È proprio la complessità estetica, produttiva, tecnologica, culturale che caratterizza la Pixar a spingere Uva a comporre un discorso multiforme che si sviluppa all’interno del saggio come una stratificazione di linee, di fili intrecciati. La storia della Pixar, come emblema di un modello industriale nato dalla generazione ribelle e creativa degli anni Sessanta e Settanta, diventa una sorta di romanzo di formazione, in cui si incrociano le vicende di figure come quella di Steve Jobs, di John Lasseter o di Ed Catmull, della Sylicon Valley e del movimento hippy, del New American Dream e della cultura libertaria e californiana dei profeti della rete, così come quelle della storia delle immagini del terzo millennio.

Se il percorso della Pixar si intreccia infatti con lo sviluppo culturale e tecnologico degli Stati Uniti, le immagini che la casa di produzione ha creato nel corso degli anni, la sua personale mitologia, sono non un semplice riflesso del complesso insieme di influenze che hanno dato vita all’immaginario contemporaneo, ma si configurano come straordinarie creazioni di immagini.

Una seconda linea del testo di Uva è quindi tesa a rintracciare le caratteristiche che hanno fatto della Pixar una casa di produzione unica, che ha profondamente trasformato l’idea e la pratica dell’animazione, o meglio, del cinema tout court, riprendendone al tempo stesso la tradizione, le origini, quello stupore iniziale che accompagnava le prime proiezioni cinematografiche. Animazione come quintessenza del cinema e al tempo stesso come sua nuova potenzialità, grazie alla continua evoluzione tecnologica che film dopo film Lasseter e soci infondono nelle loro creazioni.

Nel percorso di Uva, la Pixar diventa l’emblema di una fusione perfetta tra industria e libertà dell’immaginazione, aspirazione alla libertà e interpretazione di un mondo sempre più complesso e caotico.
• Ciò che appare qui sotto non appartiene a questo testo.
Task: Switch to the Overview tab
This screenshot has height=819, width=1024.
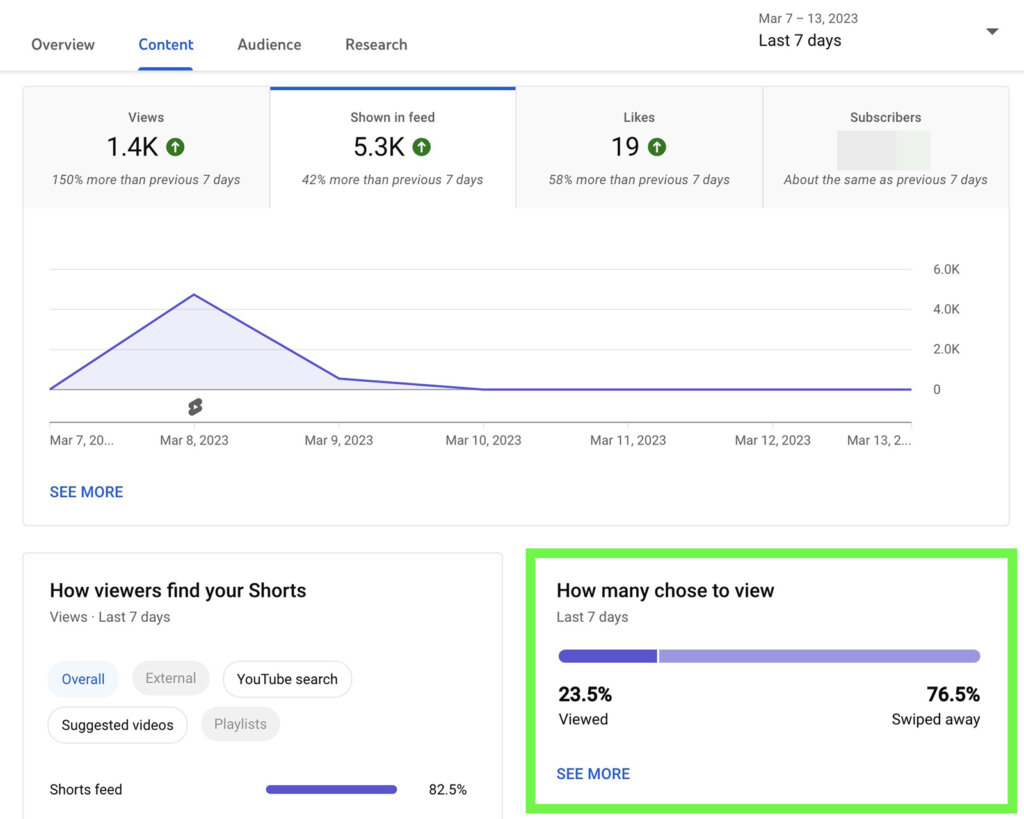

Come la Apple Corps, la multinazionale fondata dai Beatles negli anni settanta – si veda il film di Ben Lewis The Beatles, Hippies and Hells Angels (2017) per conoscere la storia di una company rivoluzionaria e contraddittoria come quella creata da Paul MacCartney e John Lennon nel 1967 –, o come la factory di Andy Warhol o ancora come la Apple Computers di Steve Jobs, la Pixar fonde attitudine imprenditoriale e sogno libertario, attenzione alla tecnologia e potenza immaginativa. Film come la saga di Toy Story, Up! Gli incredibili, Cars, Wall.E, se da una parte attingono a piene mani dalla tradizione narrativa del grande cinema americano, dal Western alla Science Fiction, dall’horror al fantasy, dall’altra ridisegnano i confini della narrazione trasformando i codici rappresentativi e valoriali più tradizionali. Gli oggetti si animano, prendono vita, costruiscono nuove collettività (la comunità dei giocattoli di Toy Story), scoprono le loro differenze e fanno della marginalità (Up!) o dell’handicap un punto di forza (Alla ricerca di Nemo e Alla ricerca di Dory), riprendono e stravolgono l’epica del viaggio, ridisegnano i confini della comunità e della famiglia. Costruiscono cioè un nuovo immaginario riprendendo e ribaltando a volte l’epica narrativa del grande cinema mainstream.

Questi fili intrecciati, tra analisi delle forme e dei corpi mutanti dell’animazione, tra cultura e controcultura americana, tra mitologia e culto ipertecnologico costituiscono la dinamica interna del libro di Christian Uva, che dunque persegue l’obiettivo di tracciare una mappa critica delle forme dell’immagine contemporanea, mostrandone al contempo la profonda dimensione cinematografica. Perché lungo tutto il testo scorre potente la consapevolezza che queste immagini, così immediate e complesse al tempo stesso, infantili ed adulte, sono e rimangono un territorio del cinema, al tempo stesso nuovo e ancorato al suo passato, come il fascino del fuoco e la sua potenza perturbante.

Riferimenti  bibliografici
W. Benjamin, L’opera d’arte nell’epoca della sua riproducibilità tecnica, Einaudi, Torino 2000.
C. Uva, Il sistema Pixar, Il Mulino, Bologna 2017.